Local database utilities

Utilities for building and managing local terminology-mapping data assets.

This module provides helper functions for constructing the local resources required by the terminology-mapping workflow. These resources include a local SQLite vocabulary database, derived CSV datasets used for terminology mapping, and a local vector database for semantic retrieval.

The module also includes a simple rate-limiting helper for embedding generation workloads and interactive prompts to prevent accidental overwrites of existing artifacts.

`rate_limiter(n_docs, rate_limit, next_allowed_time)`

Apply a document-based rate limit and return the next allowed execution time.

This helper ensures that document processing respects a maximum throughput expressed in documents per minute. If the current time is earlier than the next permitted execution time, the function sleeps until processing is allowed. It then reserves time for the current batch and returns the updated timestamp for the next permitted request.

Parameters:

Name	Type	Description	Default
`n_docs`	`int`	Number of documents that will be processed in the current batch.	required
`rate_limit`	`int`	Maximum allowed processing rate in documents per minute.	required
`next_allowed_time`	`float`	Monotonic timestamp representing when the next batch is allowed to start.	required

Returns:

Type	Description
`float`	The updated monotonic timestamp indicating when the next batch may be
`float`	processed.

Raises:

Type	Description
`ValueError`	In contexts where the caller validates that the provided rate limit is invalid, such as non-positive values.

Notes

This function uses time.monotonic() so that elapsed-time calculations are not affected by system clock changes.

Source code in aatm\local_database_utils.py

def rate_limiter(n_docs: int, rate_limit: int, next_allowed_time: float) -> float:
    """Apply a document-based rate limit and return the next allowed execution time.

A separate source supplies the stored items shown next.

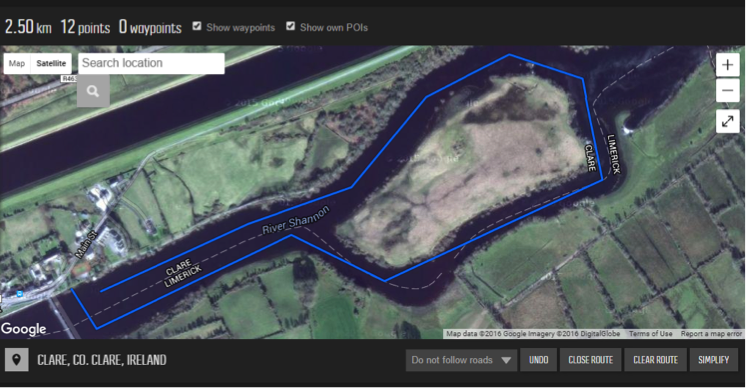Zoom out with the minus button
The height and width of the screenshot is (388, 746).
coord(727,90)
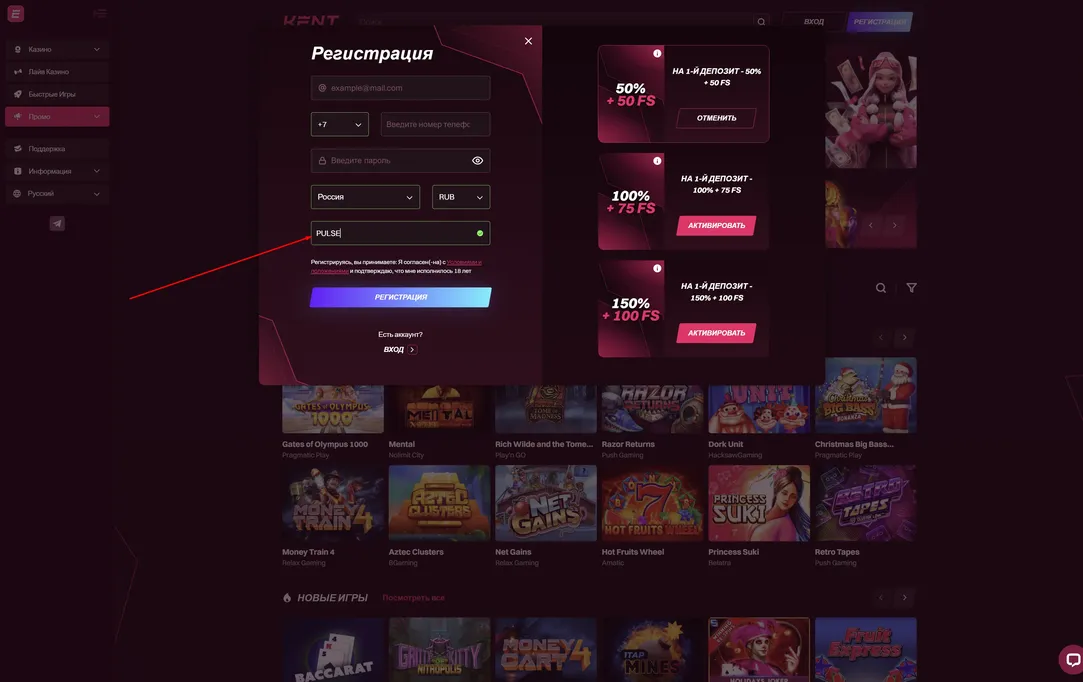Select Лайв Казино in the sidebar
1083x682 pixels.
[x=57, y=72]
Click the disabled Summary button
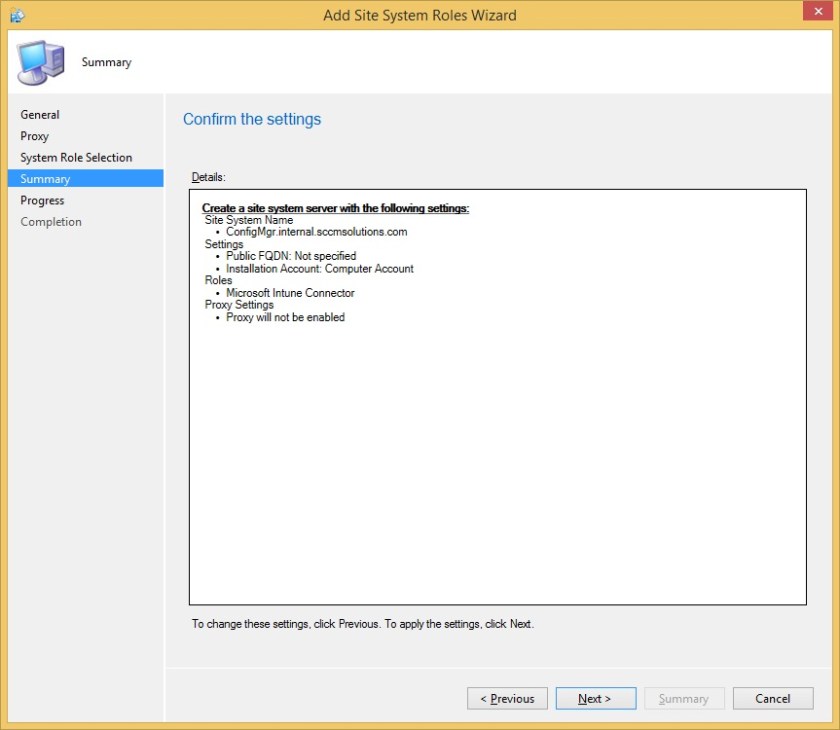Screen dimensions: 840x730 click(x=684, y=698)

    This helper ensures that document processing respects a maximum throughput
    expressed in documents per minute. If the current time is earlier than the
    next permitted execution time, the function sleeps until processing is
    allowed. It then reserves time for the current batch and returns the updated
    timestamp for the next permitted request.

    Args:
        n_docs: Number of documents that will be processed in the current batch.
        rate_limit: Maximum allowed processing rate in documents per minute.
        next_allowed_time: Monotonic timestamp representing when the next batch
            is allowed to start.

    Returns:
        The updated monotonic timestamp indicating when the next batch may be
        processed.

    Raises:
        ValueError: In contexts where the caller validates that the provided
            rate limit is invalid, such as non-positive values.

    Notes:
        This function uses ``time.monotonic()`` so that elapsed-time calculations
        are not affected by system clock changes.
    """
    now = time.monotonic()
    if now < next_allowed_time:
        time.sleep(next_allowed_time - now)
        now = time.monotonic()
    # Reserve time for this batch
    next_allowed_time = max(next_allowed_time, now) + n_docs * 60.0 / rate_limit
    return next_allowed_time

`build_local_sqlite_vocab_database(vocab_dir)`

Build a local SQLite vocabulary database from OMOP vocabulary files.

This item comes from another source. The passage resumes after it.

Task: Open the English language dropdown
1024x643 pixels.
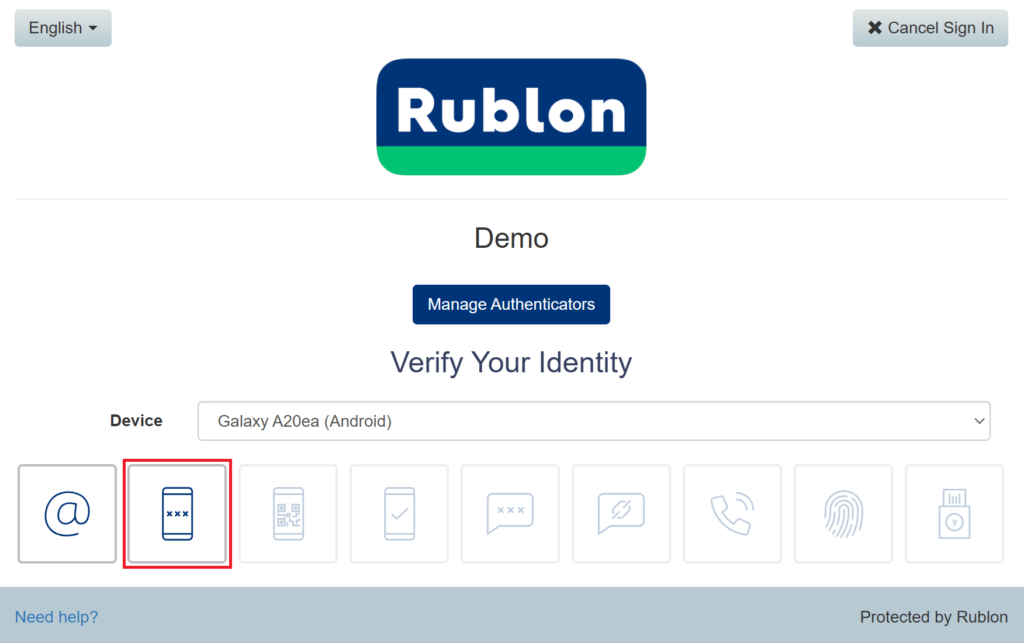Action: (63, 28)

This function reads vocabulary files from a directory, converts each file into a SQLite table, and stores the result in a local database file. If a database already exists, the user is prompted to either skip rebuilding it or overwrite the existing database.

CSV parsing behavior depends on the table being imported. The source_to_concept_map file is read as comma-separated, while the other vocabulary files are read as tab-separated.

Parameters:

Name	Type	Description	Default
`vocab_dir`	`Path`	Path to the directory containing the vocabulary files to be imported into the local SQLite database.	required

Returns:

Type	Description
`None`	None.

Side Effects

Creates or overwrites the local SQLite database at .aatm/omop.db. Prompts the user for confirmation when an existing database is found. Writes one table per vocabulary file into the database.

Raises:

Type	Description
`FileNotFoundError`	If the expected vocabulary files are not present in the provided directory.
`Error`	If a database connection or write operation fails.
`ParserError`	If a vocabulary file cannot be parsed.

Source code in aatm\local_database_utils.py

def build_local_sqlite_vocab_database(vocab_dir: Path) -> None:
    """Build a local SQLite vocabulary database from OMOP vocabulary files.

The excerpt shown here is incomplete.